結果だけに興味のある方は、以下の「主たるコード変更箇所」セクションまで飛ばすと良いかもしれません。

問題と原因

さて前節のようにピンさえ間違えなければ動作はするのですが、連続的に動作させてみると何時間、あるいはそれより短い時間で、カメラから映像が出てこない(raspberrypi_video ソフトウェアでは絵が最後に更新されたままになるので、止まっているように見える)状態に繰り返し陥りました。というか、丸一日以上動作したことがほとんどありません。なお私の環境だけかも知れませんが、Raspberry Pi Zero のCPU温度($ vcgencmd measure_temp などとして表示可能)が高くなればなるほど、発生頻度が高まるように思われました。

面白いことに Raspberry Pi をソフトウェア・リブート($ sudo reboot)してもこの状態から戻れません(raspberrypi_video ソフトウェアでは赤四角が表示される)。唯一の解決方法はハード・リセット、つまり電源を切って入れ直すことでした。

これは以下のことを想像させます。

  1. Lepton FLIR Breakout board あるいは Camera Module が何らかの状態を保持しており、これがおかしくなる
  2. システム再起動、つまりドライバの再ロードで解決しないので、
  3. つまりドライバにあるはずのデバイス初期化コードはその状態をリセットしない
  4. しかしBreakout board あるいは Camera Module は電源の再投入によって自分自身をハード・リセットする

となると、ソフトウェアからこのハード・リセットが呼び出す方法があるかどうかが問題です。
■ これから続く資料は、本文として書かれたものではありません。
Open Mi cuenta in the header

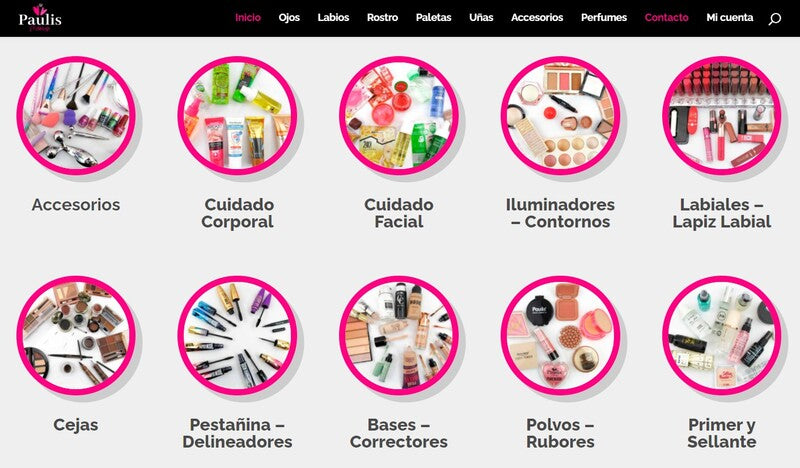(x=730, y=17)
そこで FLIR の Datasheetを見ると、p.12 の Pin Layout に RESET_L なるピンがあります。p.20 にリセットシーケンスが、p.24 辺りにやはり pin #23, #24 に PWR_DWN_L, RESET_L ピンなどがあることが示されています。しかしこれらのピンはブレイクアウトボードのピンには出ていません。つまり Breakout board 上の回路がこのあたりを制御してスタートアップシーケンスを実行していると思われます。

対処

SDKのコードやドキュメントをかなりたくさん読んで理解を整理して、ざっと検索し直したところ、これが自分だけでなく一般的な現象であることがわかりました。
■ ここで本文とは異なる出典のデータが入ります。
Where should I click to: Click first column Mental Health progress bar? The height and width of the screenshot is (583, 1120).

Lepton common issue, but no solution (2017/3)

“However, after 5-10 minutes of continuous operation, the Lepton stops transmitting data.” (b…@labyrinthlabs.ca)

However, even with this approach - eventually the thing goes off the rails and wont come back without a hard reset. (JeffW)

ここでもやはり PWR_DWN_L, RESET_L ピンが Breakout board に出ていないことが指摘されています。読み進むと、最終的に LEP_RunOemReboot() 関数が再起動をしてくれて、これによって再びデータを出してくれるようになる、と報告されています。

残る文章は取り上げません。